Sarah Belisle ’16 (Interactive Arts BFA) never considered herself much of a “sports person.” At MICA, the New Hampshire native spent most of her time studying and creating virtual reality games, coding and mixing sound.

That all changed in 2016, when she became a pyrotechnic designer for Image Engineering – a Baltimore-based entertainment company.

Among the many events she creates fireworks shows for: Fourth of July celebrations, National Football League games, including the Baltimore Ravens, San Francisco 49ers and Cleveland Browns, and every Friday Baltimore Orioles home baseball game.

Belisle's pyrotechnic work at a Baltimore Orioles game

“I watch every single Orioles game I attend,” she says. “It’s more baseball than I ever imagined myself watching.”

Before every home game, Belisle uses a computer program to create a timeline for a 10-minute show. She carefully mixes songs chosen by the Baltimore Orioles organization and then pairs them with fireworks displays. Each firework gets a wiring address on the computer. Then, she or her team members wire the fireworks into custom-built holders.
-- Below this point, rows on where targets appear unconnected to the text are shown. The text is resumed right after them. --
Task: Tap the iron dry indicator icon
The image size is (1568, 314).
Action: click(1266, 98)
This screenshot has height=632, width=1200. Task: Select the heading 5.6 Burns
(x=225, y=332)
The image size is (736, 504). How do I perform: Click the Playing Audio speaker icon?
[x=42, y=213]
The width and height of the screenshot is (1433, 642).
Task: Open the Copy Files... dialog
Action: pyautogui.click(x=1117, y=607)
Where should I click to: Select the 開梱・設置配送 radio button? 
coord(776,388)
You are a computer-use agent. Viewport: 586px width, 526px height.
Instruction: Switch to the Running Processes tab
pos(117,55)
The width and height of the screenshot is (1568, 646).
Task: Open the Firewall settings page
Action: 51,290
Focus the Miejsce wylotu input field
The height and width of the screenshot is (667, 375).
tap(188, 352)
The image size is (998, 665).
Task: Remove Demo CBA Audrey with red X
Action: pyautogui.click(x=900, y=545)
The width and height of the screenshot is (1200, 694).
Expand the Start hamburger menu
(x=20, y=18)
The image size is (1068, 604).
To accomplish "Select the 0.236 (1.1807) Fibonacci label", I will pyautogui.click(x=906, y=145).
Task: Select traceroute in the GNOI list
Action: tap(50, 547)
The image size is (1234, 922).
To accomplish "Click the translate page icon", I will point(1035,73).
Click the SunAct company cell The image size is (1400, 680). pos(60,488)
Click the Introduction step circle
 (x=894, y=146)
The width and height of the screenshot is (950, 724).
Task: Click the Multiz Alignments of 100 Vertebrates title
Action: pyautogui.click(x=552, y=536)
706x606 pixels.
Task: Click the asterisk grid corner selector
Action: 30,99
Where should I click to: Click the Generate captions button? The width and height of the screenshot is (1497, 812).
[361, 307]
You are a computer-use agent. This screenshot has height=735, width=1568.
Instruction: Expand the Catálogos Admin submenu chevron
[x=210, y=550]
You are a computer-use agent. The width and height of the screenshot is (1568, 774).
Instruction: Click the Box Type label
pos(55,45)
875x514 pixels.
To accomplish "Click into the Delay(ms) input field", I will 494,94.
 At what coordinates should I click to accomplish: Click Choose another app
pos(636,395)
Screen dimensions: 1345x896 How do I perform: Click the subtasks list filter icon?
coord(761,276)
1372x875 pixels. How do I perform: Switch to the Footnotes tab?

“In the computer program, every single little piece has its own address,” Belisle says. “Like piece 10 on board 5. You have to make sure everything is in the right position so when the computer calls it to shoot, the right thing goes.”

Sarah Belisle ’16 (Interactive Arts BFA)

On game days, she arrives at the stadium around 10 a.m. to ensure assembly crews have what they need to prepare. By 3 p.m., Belisle is setting up audio and checking wiring. Fireworks shoot from seven locations, including on top of the stadium’s score board and on the sod farm.

Just before game time, she moves over to the sod farm, where she sits with a fireworks controller in her lap. Then, she watches. If the Orioles score a home run or win the game, she shoots off fireworks.

“I have to pay attention,” she says. “I find myself enjoying baseball a little bit more now because I know enough about it to know when something exciting happens.”

About 15 minutes after the game is done, the full fireworks show begins. Each show has different music, fireworks choreography and colors, Belisle says.

While orange and purple fireworks usually make an appearance given they are the hometown sports team colors, Belisle recently began experimenting with different colors in her shows, including lime green, teal and pink.

She says she loves the creativity and variety that comes with her job and attributes much of her early success to skills she learned at MICA.

“I’m tackling all these different angles and pieces of the job,” Belisle says. “With designing games at MICA, I did art, I did coding, I did sound. Now working in pyrotechnics, I do a lot of the sound design for the shows. I do choreography of when the pieces go off and how they go off. Sometimes I’m working with music, sometimes I’m working with design, and sometimes I’m working with my hands or traveling and doing site surveys. It’s never boring.”